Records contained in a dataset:
····················

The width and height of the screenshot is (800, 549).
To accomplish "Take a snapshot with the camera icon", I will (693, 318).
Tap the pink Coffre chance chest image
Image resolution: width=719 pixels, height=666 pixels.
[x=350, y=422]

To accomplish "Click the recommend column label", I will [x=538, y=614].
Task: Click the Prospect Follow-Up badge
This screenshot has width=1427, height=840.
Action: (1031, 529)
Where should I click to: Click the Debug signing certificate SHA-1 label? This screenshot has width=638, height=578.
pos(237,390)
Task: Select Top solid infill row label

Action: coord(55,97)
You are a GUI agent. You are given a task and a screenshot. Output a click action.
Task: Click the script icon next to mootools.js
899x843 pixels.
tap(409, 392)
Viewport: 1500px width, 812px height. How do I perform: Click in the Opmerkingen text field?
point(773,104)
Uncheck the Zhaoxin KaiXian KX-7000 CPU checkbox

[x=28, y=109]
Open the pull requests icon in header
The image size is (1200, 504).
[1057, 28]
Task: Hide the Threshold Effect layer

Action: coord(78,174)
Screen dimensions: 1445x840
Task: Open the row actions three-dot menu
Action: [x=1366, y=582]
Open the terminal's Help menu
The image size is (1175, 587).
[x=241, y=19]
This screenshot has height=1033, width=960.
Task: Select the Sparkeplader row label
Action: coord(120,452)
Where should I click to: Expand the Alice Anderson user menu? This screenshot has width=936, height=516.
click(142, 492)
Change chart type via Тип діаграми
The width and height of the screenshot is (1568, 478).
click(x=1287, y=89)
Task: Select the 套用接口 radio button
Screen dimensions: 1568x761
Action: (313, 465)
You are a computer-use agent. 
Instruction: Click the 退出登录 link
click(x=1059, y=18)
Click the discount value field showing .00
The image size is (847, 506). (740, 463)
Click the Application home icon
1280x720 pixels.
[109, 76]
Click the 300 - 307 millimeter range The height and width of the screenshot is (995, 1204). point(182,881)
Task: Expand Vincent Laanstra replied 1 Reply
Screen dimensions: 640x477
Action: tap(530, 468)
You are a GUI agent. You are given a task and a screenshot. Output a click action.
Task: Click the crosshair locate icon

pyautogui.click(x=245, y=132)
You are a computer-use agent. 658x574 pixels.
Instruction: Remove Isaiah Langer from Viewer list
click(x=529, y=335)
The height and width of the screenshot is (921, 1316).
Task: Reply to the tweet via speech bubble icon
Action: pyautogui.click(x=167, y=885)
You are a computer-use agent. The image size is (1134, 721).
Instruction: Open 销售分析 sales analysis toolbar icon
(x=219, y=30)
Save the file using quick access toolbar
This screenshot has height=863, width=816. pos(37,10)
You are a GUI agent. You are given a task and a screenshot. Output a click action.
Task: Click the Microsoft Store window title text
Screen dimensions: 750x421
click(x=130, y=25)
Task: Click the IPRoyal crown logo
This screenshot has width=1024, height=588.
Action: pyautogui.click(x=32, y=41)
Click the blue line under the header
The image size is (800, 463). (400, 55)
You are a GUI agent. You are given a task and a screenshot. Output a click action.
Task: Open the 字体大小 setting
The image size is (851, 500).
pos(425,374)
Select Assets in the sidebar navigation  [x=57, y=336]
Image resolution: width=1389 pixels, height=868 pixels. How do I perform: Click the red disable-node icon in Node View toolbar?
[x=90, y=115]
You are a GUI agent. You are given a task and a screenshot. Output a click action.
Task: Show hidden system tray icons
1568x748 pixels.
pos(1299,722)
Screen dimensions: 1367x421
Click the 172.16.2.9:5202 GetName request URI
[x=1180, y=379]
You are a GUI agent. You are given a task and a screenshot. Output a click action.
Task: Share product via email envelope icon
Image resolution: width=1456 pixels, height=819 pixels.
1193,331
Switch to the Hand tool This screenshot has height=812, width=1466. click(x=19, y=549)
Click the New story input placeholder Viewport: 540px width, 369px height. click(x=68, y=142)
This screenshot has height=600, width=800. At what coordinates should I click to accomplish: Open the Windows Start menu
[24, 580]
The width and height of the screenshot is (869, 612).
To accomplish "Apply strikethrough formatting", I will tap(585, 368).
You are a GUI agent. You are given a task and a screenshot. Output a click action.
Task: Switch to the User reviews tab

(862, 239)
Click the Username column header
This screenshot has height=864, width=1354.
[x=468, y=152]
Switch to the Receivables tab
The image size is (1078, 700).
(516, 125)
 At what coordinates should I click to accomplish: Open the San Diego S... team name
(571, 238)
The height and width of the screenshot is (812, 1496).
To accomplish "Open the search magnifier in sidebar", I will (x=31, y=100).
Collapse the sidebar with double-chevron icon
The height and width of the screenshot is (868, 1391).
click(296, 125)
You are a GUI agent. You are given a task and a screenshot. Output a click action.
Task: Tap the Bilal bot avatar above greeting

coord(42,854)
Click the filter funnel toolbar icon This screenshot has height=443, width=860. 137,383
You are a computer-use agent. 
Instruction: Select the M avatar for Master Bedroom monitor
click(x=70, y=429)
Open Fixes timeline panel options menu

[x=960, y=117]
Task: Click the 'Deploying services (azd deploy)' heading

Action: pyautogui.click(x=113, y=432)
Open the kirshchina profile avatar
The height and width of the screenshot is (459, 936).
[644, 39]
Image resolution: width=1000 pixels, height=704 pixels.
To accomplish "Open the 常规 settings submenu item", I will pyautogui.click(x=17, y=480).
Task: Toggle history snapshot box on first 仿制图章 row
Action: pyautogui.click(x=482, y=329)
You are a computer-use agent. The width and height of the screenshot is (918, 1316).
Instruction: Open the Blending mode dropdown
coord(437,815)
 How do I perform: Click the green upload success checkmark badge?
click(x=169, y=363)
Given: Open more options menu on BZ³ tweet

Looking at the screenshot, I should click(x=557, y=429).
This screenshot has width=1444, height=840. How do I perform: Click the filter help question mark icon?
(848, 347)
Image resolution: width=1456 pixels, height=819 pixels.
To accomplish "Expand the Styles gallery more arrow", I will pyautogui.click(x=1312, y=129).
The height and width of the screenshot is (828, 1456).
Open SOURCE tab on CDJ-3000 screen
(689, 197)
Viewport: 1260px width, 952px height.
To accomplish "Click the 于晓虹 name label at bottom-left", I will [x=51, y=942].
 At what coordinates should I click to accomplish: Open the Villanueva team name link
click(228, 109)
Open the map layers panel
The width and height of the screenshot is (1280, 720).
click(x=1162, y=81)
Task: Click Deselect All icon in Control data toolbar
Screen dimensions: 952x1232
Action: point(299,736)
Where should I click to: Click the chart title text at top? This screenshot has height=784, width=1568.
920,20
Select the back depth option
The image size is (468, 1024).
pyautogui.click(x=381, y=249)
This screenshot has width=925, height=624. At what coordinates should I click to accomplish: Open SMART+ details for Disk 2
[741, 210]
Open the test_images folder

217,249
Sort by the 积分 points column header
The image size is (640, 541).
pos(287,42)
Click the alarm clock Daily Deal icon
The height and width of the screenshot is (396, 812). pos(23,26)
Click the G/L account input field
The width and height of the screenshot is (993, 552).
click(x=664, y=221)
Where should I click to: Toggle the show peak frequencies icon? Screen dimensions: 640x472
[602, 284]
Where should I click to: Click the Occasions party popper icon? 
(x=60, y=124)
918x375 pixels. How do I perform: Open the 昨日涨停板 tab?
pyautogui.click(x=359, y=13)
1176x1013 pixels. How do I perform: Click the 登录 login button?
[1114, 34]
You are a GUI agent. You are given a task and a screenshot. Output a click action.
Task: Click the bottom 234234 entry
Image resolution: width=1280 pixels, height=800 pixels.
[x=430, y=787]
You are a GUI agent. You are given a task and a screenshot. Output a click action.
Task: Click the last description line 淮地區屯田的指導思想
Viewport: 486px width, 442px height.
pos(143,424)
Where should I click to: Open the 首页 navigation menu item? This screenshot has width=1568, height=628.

····················

### Your instructions
Please recast every line of the material above as a Markdown table with two columns, Row and Line, numbering each row and leaving out the blank lines.

### Solved problem
| Row | Line |
|---|---|
| 1 | The width and height of the screenshot is (800, 549). |
| 2 | To accomplish "Take a snapshot with the camera icon", I will (693, 318). |
| 3 | Tap the pink Coffre chance chest image |
| 4 | Image resolution: width=719 pixels, height=666 pixels. |
| 5 | [x=350, y=422] |
| 6 | To accomplish "Click the recommend column label", I will [x=538, y=614]. |
| 7 | Task: Click the Prospect Follow-Up badge |
| 8 | This screenshot has width=1427, height=840. |
| 9 | Action: (1031, 529) |
| 10 | Where should I click to: Click the Debug signing certificate SHA-1 label? This screenshot has width=638, height=578. |
| 11 | pos(237,390) |
| 12 | Task: Select Top solid infill row label |
| 13 | Action: coord(55,97) |
| 14 | You are a GUI agent. You are given a task and a screenshot. Output a click action. |
| 15 | Task: Click the script icon next to mootools.js |
| 16 | 899x843 pixels. |
| 17 | tap(409, 392) |
| 18 | Viewport: 1500px width, 812px height. How do I perform: Click in the Opmerkingen text field? |
| 19 | point(773,104) |
| 20 | Uncheck the Zhaoxin KaiXian KX-7000 CPU checkbox |
| 21 | [x=28, y=109] |
| 22 | Open the pull requests icon in header |
| 23 | The image size is (1200, 504). |
| 24 | [1057, 28] |
| 25 | Task: Hide the Threshold Effect layer |
| 26 | Action: coord(78,174) |
| 27 | Screen dimensions: 1445x840 |
| 28 | Task: Open the row actions three-dot menu |
| 29 | Action: [x=1366, y=582] |
| 30 | Open the terminal's Help menu |
| 31 | The image size is (1175, 587). |
| 32 | [x=241, y=19] |
| 33 | This screenshot has height=1033, width=960. |
| 34 | Task: Select the Sparkeplader row label |
| 35 | Action: coord(120,452) |
| 36 | Where should I click to: Expand the Alice Anderson user menu? This screenshot has width=936, height=516. |
| 37 | click(142, 492) |
| 38 | Change chart type via Тип діаграми |
| 39 | The width and height of the screenshot is (1568, 478). |
| 40 | click(x=1287, y=89) |
| 41 | Task: Select the 套用接口 radio button |
| 42 | Screen dimensions: 1568x761 |
| 43 | Action: (313, 465) |
| 44 | You are a computer-use agent.  |
| 45 | Instruction: Click the 退出登录 link |
| 46 | click(x=1059, y=18) |
| 47 | Click the discount value field showing .00 |
| 48 | The image size is (847, 506). (740, 463) |
| 49 | Click the Application home icon |
| 50 | 1280x720 pixels. |
| 51 | [109, 76] |
| 52 | Click the 300 - 307 millimeter range The height and width of the screenshot is (995, 1204). point(182,881) |
| 53 | Task: Expand Vincent Laanstra replied 1 Reply |
| 54 | Screen dimensions: 640x477 |
| 55 | Action: tap(530, 468) |
| 56 | You are a GUI agent. You are given a task and a screenshot. Output a click action. |
| 57 | Task: Click the crosshair locate icon |
| 58 | pyautogui.click(x=245, y=132) |
| 59 | You are a computer-use agent. 658x574 pixels. |
| 60 | Instruction: Remove Isaiah Langer from Viewer list |
| 61 | click(x=529, y=335) |
| 62 | The height and width of the screenshot is (921, 1316). |
| 63 | Task: Reply to the tweet via speech bubble icon |
| 64 | Action: pyautogui.click(x=167, y=885) |
| 65 | You are a computer-use agent. The image size is (1134, 721). |
| 66 | Instruction: Open 销售分析 sales analysis toolbar icon |
| 67 | (x=219, y=30) |
| 68 | Save the file using quick access toolbar |
| 69 | This screenshot has height=863, width=816. pos(37,10) |
| 70 | You are a GUI agent. You are given a task and a screenshot. Output a click action. |
| 71 | Task: Click the Microsoft Store window title text |
| 72 | Screen dimensions: 750x421 |
| 73 | click(x=130, y=25) |
| 74 | Task: Click the IPRoyal crown logo |
| 75 | This screenshot has width=1024, height=588. |
| 76 | Action: pyautogui.click(x=32, y=41) |
| 77 | Click the blue line under the header |
| 78 | The image size is (800, 463). (400, 55) |
| 79 | You are a GUI agent. You are given a task and a screenshot. Output a click action. |
| 80 | Task: Open the 字体大小 setting |
| 81 | The image size is (851, 500). |
| 82 | pos(425,374) |
| 83 | Select Assets in the sidebar navigation  [x=57, y=336] |
| 84 | Image resolution: width=1389 pixels, height=868 pixels. How do I perform: Click the red disable-node icon in Node View toolbar? |
| 85 | [x=90, y=115] |
| 86 | You are a GUI agent. You are given a task and a screenshot. Output a click action. |
| 87 | Task: Show hidden system tray icons |
| 88 | 1568x748 pixels. |
| 89 | pos(1299,722) |
| 90 | Screen dimensions: 1367x421 |
| 91 | Click the 172.16.2.9:5202 GetName request URI |
| 92 | [x=1180, y=379] |
| 93 | You are a GUI agent. You are given a task and a screenshot. Output a click action. |
| 94 | Task: Share product via email envelope icon |
| 95 | Image resolution: width=1456 pixels, height=819 pixels. |
| 96 | 1193,331 |
| 97 | Switch to the Hand tool This screenshot has height=812, width=1466. click(x=19, y=549) |
| 98 | Click the New story input placeholder Viewport: 540px width, 369px height. click(x=68, y=142) |
| 99 | This screenshot has height=600, width=800. At what coordinates should I click to accomplish: Open the Windows Start menu |
| 100 | [24, 580] |
| 101 | The width and height of the screenshot is (869, 612). |
| 102 | To accomplish "Apply strikethrough formatting", I will tap(585, 368). |
| 103 | You are a GUI agent. You are given a task and a screenshot. Output a click action. |
| 104 | Task: Switch to the User reviews tab |
| 105 | (862, 239) |
| 106 | Click the Username column header |
| 107 | This screenshot has height=864, width=1354. |
| 108 | [x=468, y=152] |
| 109 | Switch to the Receivables tab |
| 110 | The image size is (1078, 700). |
| 111 | (516, 125) |
| 112 |  At what coordinates should I click to accomplish: Open the San Diego S... team name |
| 113 | (571, 238) |
| 114 | The height and width of the screenshot is (812, 1496). |
| 115 | To accomplish "Open the search magnifier in sidebar", I will (x=31, y=100). |
| 116 | Collapse the sidebar with double-chevron icon |
| 117 | The height and width of the screenshot is (868, 1391). |
| 118 | click(296, 125) |
| 119 | You are a GUI agent. You are given a task and a screenshot. Output a click action. |
| 120 | Task: Tap the Bilal bot avatar above greeting |
| 121 | coord(42,854) |
| 122 | Click the filter funnel toolbar icon This screenshot has height=443, width=860. 137,383 |
| 123 | You are a computer-use agent.  |
| 124 | Instruction: Select the M avatar for Master Bedroom monitor |
| 125 | click(x=70, y=429) |
| 126 | Open Fixes timeline panel options menu |
| 127 | [x=960, y=117] |
| 128 | Task: Click the 'Deploying services (azd deploy)' heading |
| 129 | Action: pyautogui.click(x=113, y=432) |
| 130 | Open the kirshchina profile avatar |
| 131 | The height and width of the screenshot is (459, 936). |
| 132 | [644, 39] |
| 133 | Image resolution: width=1000 pixels, height=704 pixels. |
| 134 | To accomplish "Open the 常规 settings submenu item", I will pyautogui.click(x=17, y=480). |
| 135 | Task: Toggle history snapshot box on first 仿制图章 row |
| 136 | Action: pyautogui.click(x=482, y=329) |
| 137 | You are a computer-use agent. The width and height of the screenshot is (918, 1316). |
| 138 | Instruction: Open the Blending mode dropdown |
| 139 | coord(437,815) |
| 140 |  How do I perform: Click the green upload success checkmark badge? |
| 141 | click(x=169, y=363) |
| 142 | Given: Open more options menu on BZ³ tweet |
| 143 | Looking at the screenshot, I should click(x=557, y=429). |
| 144 | This screenshot has width=1444, height=840. How do I perform: Click the filter help question mark icon? |
| 145 | (848, 347) |
| 146 | Image resolution: width=1456 pixels, height=819 pixels. |
| 147 | To accomplish "Expand the Styles gallery more arrow", I will pyautogui.click(x=1312, y=129). |
| 148 | The height and width of the screenshot is (828, 1456). |
| 149 | Open SOURCE tab on CDJ-3000 screen |
| 150 | (689, 197) |
| 151 | Viewport: 1260px width, 952px height. |
| 152 | To accomplish "Click the 于晓虹 name label at bottom-left", I will [x=51, y=942]. |
| 153 |  At what coordinates should I click to accomplish: Open the Villanueva team name link |
| 154 | click(228, 109) |
| 155 | Open the map layers panel |
| 156 | The width and height of the screenshot is (1280, 720). |
| 157 | click(x=1162, y=81) |
| 158 | Task: Click Deselect All icon in Control data toolbar |
| 159 | Screen dimensions: 952x1232 |
| 160 | Action: point(299,736) |
| 161 | Where should I click to: Click the chart title text at top? This screenshot has height=784, width=1568. |
| 162 | 920,20 |
| 163 | Select the back depth option |
| 164 | The image size is (468, 1024). |
| 165 | pyautogui.click(x=381, y=249) |
| 166 | This screenshot has width=925, height=624. At what coordinates should I click to accomplish: Open SMART+ details for Disk 2 |
| 167 | [741, 210] |
| 168 | Open the test_images folder |
| 169 | 217,249 |
| 170 | Sort by the 积分 points column header |
| 171 | The image size is (640, 541). |
| 172 | pos(287,42) |
| 173 | Click the alarm clock Daily Deal icon |
| 174 | The height and width of the screenshot is (396, 812). pos(23,26) |
| 175 | Click the G/L account input field |
| 176 | The width and height of the screenshot is (993, 552). |
| 177 | click(x=664, y=221) |
| 178 | Where should I click to: Toggle the show peak frequencies icon? Screen dimensions: 640x472 |
| 179 | [602, 284] |
| 180 | Where should I click to: Click the Occasions party popper icon?  |
| 181 | (x=60, y=124) |
| 182 | 918x375 pixels. How do I perform: Open the 昨日涨停板 tab? |
| 183 | pyautogui.click(x=359, y=13) |
| 184 | 1176x1013 pixels. How do I perform: Click the 登录 login button? |
| 185 | [1114, 34] |
| 186 | You are a GUI agent. You are given a task and a screenshot. Output a click action. |
| 187 | Task: Click the bottom 234234 entry |
| 188 | Image resolution: width=1280 pixels, height=800 pixels. |
| 189 | [x=430, y=787] |
| 190 | You are a GUI agent. You are given a task and a screenshot. Output a click action. |
| 191 | Task: Click the last description line 淮地區屯田的指導思想 |
| 192 | Viewport: 486px width, 442px height. |
| 193 | pos(143,424) |
| 194 | Where should I click to: Open the 首页 navigation menu item? This screenshot has width=1568, height=628. |